To do
Return each of the rows below unchanged, keeping every line exactly as it appears.

======== Records for this task

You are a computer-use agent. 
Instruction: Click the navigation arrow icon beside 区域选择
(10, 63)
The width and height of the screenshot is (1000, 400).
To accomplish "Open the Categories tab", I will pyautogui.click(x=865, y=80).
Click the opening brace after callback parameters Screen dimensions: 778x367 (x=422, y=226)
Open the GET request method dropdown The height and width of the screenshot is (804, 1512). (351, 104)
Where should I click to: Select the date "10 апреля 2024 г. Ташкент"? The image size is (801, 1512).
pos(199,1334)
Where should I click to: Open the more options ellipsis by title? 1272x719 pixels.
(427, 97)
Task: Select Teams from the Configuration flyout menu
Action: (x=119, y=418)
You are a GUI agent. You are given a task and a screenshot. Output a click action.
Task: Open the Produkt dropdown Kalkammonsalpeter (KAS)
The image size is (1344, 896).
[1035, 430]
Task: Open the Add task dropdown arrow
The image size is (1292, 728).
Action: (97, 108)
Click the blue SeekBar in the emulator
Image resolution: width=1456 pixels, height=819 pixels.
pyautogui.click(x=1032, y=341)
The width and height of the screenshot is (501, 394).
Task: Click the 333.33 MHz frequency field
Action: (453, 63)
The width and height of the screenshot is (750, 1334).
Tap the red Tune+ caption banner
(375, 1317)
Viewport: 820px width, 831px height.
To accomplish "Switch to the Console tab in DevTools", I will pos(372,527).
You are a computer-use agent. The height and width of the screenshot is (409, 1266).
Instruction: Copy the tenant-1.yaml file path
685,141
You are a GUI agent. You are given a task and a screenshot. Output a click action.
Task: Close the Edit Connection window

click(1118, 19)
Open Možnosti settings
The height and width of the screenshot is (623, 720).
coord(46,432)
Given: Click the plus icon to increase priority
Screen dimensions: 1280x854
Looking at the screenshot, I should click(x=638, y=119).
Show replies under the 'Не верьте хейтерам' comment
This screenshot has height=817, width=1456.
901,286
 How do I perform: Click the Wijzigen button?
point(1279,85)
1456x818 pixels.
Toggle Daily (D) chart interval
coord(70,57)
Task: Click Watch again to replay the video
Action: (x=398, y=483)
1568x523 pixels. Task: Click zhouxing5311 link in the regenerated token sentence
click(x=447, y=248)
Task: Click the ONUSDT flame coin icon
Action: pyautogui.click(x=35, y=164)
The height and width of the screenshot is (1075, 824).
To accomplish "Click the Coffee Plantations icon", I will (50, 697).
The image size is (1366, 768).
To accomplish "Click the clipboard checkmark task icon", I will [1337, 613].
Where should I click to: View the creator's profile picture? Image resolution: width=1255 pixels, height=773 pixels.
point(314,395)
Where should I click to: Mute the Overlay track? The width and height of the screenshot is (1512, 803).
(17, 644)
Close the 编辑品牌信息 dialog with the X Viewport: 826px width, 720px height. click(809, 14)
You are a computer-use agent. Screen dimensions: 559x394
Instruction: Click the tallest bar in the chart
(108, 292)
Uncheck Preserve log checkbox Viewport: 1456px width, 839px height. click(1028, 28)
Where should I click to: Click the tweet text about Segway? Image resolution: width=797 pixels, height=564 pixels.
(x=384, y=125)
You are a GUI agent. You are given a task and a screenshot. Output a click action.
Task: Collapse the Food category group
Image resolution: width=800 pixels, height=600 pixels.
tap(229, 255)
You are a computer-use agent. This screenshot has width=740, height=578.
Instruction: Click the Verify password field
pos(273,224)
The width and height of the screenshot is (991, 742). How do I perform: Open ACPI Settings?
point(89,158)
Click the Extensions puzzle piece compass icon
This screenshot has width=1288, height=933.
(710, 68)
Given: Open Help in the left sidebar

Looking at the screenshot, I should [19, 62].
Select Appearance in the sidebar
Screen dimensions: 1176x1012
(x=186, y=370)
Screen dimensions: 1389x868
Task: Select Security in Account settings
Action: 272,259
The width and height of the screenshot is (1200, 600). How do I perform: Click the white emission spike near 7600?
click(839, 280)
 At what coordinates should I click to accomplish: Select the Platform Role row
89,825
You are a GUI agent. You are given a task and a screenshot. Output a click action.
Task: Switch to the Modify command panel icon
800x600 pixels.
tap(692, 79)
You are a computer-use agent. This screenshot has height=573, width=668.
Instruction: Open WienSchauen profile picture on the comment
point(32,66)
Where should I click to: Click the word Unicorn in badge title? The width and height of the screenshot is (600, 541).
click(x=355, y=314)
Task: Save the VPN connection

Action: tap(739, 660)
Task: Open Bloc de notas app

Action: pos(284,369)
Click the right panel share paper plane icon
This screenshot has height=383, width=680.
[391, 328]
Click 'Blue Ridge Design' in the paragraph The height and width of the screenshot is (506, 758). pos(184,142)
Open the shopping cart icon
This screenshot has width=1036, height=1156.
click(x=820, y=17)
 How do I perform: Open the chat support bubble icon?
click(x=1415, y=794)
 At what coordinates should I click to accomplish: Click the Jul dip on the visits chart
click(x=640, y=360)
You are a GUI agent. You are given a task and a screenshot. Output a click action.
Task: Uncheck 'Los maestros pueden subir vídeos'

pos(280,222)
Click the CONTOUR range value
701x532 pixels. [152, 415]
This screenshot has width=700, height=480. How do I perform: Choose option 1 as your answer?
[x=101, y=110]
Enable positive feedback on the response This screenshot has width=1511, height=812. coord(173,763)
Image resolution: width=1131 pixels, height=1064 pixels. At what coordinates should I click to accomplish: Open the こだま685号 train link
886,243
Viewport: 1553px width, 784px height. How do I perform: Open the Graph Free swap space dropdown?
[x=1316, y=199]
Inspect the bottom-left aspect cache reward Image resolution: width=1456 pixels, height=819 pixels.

================

Output of the exercise
You are a computer-use agent. 
Instruction: Click the navigation arrow icon beside 区域选择
(10, 63)
The width and height of the screenshot is (1000, 400).
To accomplish "Open the Categories tab", I will pyautogui.click(x=865, y=80).
Click the opening brace after callback parameters Screen dimensions: 778x367 (x=422, y=226)
Open the GET request method dropdown The height and width of the screenshot is (804, 1512). (351, 104)
Where should I click to: Select the date "10 апреля 2024 г. Ташкент"? The image size is (801, 1512).
pos(199,1334)
Where should I click to: Open the more options ellipsis by title? 1272x719 pixels.
(427, 97)
Task: Select Teams from the Configuration flyout menu
Action: (x=119, y=418)
You are a GUI agent. You are given a task and a screenshot. Output a click action.
Task: Open the Produkt dropdown Kalkammonsalpeter (KAS)
The image size is (1344, 896).
[1035, 430]
Task: Open the Add task dropdown arrow
The image size is (1292, 728).
Action: (97, 108)
Click the blue SeekBar in the emulator
Image resolution: width=1456 pixels, height=819 pixels.
pyautogui.click(x=1032, y=341)
The width and height of the screenshot is (501, 394).
Task: Click the 333.33 MHz frequency field
Action: (453, 63)
The width and height of the screenshot is (750, 1334).
Tap the red Tune+ caption banner
(375, 1317)
Viewport: 820px width, 831px height.
To accomplish "Switch to the Console tab in DevTools", I will pos(372,527).
You are a computer-use agent. The height and width of the screenshot is (409, 1266).
Instruction: Copy the tenant-1.yaml file path
685,141
You are a GUI agent. You are given a task and a screenshot. Output a click action.
Task: Close the Edit Connection window

click(1118, 19)
Open Možnosti settings
The height and width of the screenshot is (623, 720).
coord(46,432)
Given: Click the plus icon to increase priority
Screen dimensions: 1280x854
Looking at the screenshot, I should click(x=638, y=119).
Show replies under the 'Не верьте хейтерам' comment
This screenshot has height=817, width=1456.
901,286
 How do I perform: Click the Wijzigen button?
point(1279,85)
1456x818 pixels.
Toggle Daily (D) chart interval
coord(70,57)
Task: Click Watch again to replay the video
Action: (x=398, y=483)
1568x523 pixels. Task: Click zhouxing5311 link in the regenerated token sentence
click(x=447, y=248)
Task: Click the ONUSDT flame coin icon
Action: pyautogui.click(x=35, y=164)
The height and width of the screenshot is (1075, 824).
To accomplish "Click the Coffee Plantations icon", I will (50, 697).
The image size is (1366, 768).
To accomplish "Click the clipboard checkmark task icon", I will [1337, 613].
Where should I click to: View the creator's profile picture? Image resolution: width=1255 pixels, height=773 pixels.
point(314,395)
Where should I click to: Mute the Overlay track? The width and height of the screenshot is (1512, 803).
(17, 644)
Close the 编辑品牌信息 dialog with the X Viewport: 826px width, 720px height. click(809, 14)
You are a computer-use agent. Screen dimensions: 559x394
Instruction: Click the tallest bar in the chart
(108, 292)
Uncheck Preserve log checkbox Viewport: 1456px width, 839px height. click(1028, 28)
Where should I click to: Click the tweet text about Segway? Image resolution: width=797 pixels, height=564 pixels.
(x=384, y=125)
You are a GUI agent. You are given a task and a screenshot. Output a click action.
Task: Collapse the Food category group
Image resolution: width=800 pixels, height=600 pixels.
tap(229, 255)
You are a computer-use agent. This screenshot has width=740, height=578.
Instruction: Click the Verify password field
pos(273,224)
The width and height of the screenshot is (991, 742). How do I perform: Open ACPI Settings?
point(89,158)
Click the Extensions puzzle piece compass icon
This screenshot has width=1288, height=933.
(710, 68)
Given: Open Help in the left sidebar

Looking at the screenshot, I should [19, 62].
Select Appearance in the sidebar
Screen dimensions: 1176x1012
(x=186, y=370)
Screen dimensions: 1389x868
Task: Select Security in Account settings
Action: 272,259
The width and height of the screenshot is (1200, 600). How do I perform: Click the white emission spike near 7600?
click(839, 280)
 At what coordinates should I click to accomplish: Select the Platform Role row
89,825
You are a GUI agent. You are given a task and a screenshot. Output a click action.
Task: Switch to the Modify command panel icon
800x600 pixels.
tap(692, 79)
You are a computer-use agent. This screenshot has height=573, width=668.
Instruction: Open WienSchauen profile picture on the comment
point(32,66)
Where should I click to: Click the word Unicorn in badge title? The width and height of the screenshot is (600, 541).
click(x=355, y=314)
Task: Save the VPN connection

Action: tap(739, 660)
Task: Open Bloc de notas app

Action: pos(284,369)
Click the right panel share paper plane icon
This screenshot has height=383, width=680.
[391, 328]
Click 'Blue Ridge Design' in the paragraph The height and width of the screenshot is (506, 758). pos(184,142)
Open the shopping cart icon
This screenshot has width=1036, height=1156.
click(x=820, y=17)
 How do I perform: Open the chat support bubble icon?
click(x=1415, y=794)
 At what coordinates should I click to accomplish: Click the Jul dip on the visits chart
click(x=640, y=360)
You are a GUI agent. You are given a task and a screenshot. Output a click action.
Task: Uncheck 'Los maestros pueden subir vídeos'

pos(280,222)
Click the CONTOUR range value
701x532 pixels. [152, 415]
This screenshot has width=700, height=480. How do I perform: Choose option 1 as your answer?
[x=101, y=110]
Enable positive feedback on the response This screenshot has width=1511, height=812. coord(173,763)
Image resolution: width=1131 pixels, height=1064 pixels. At what coordinates should I click to accomplish: Open the こだま685号 train link
886,243
Viewport: 1553px width, 784px height. How do I perform: Open the Graph Free swap space dropdown?
[x=1316, y=199]
Inspect the bottom-left aspect cache reward Image resolution: width=1456 pixels, height=819 pixels.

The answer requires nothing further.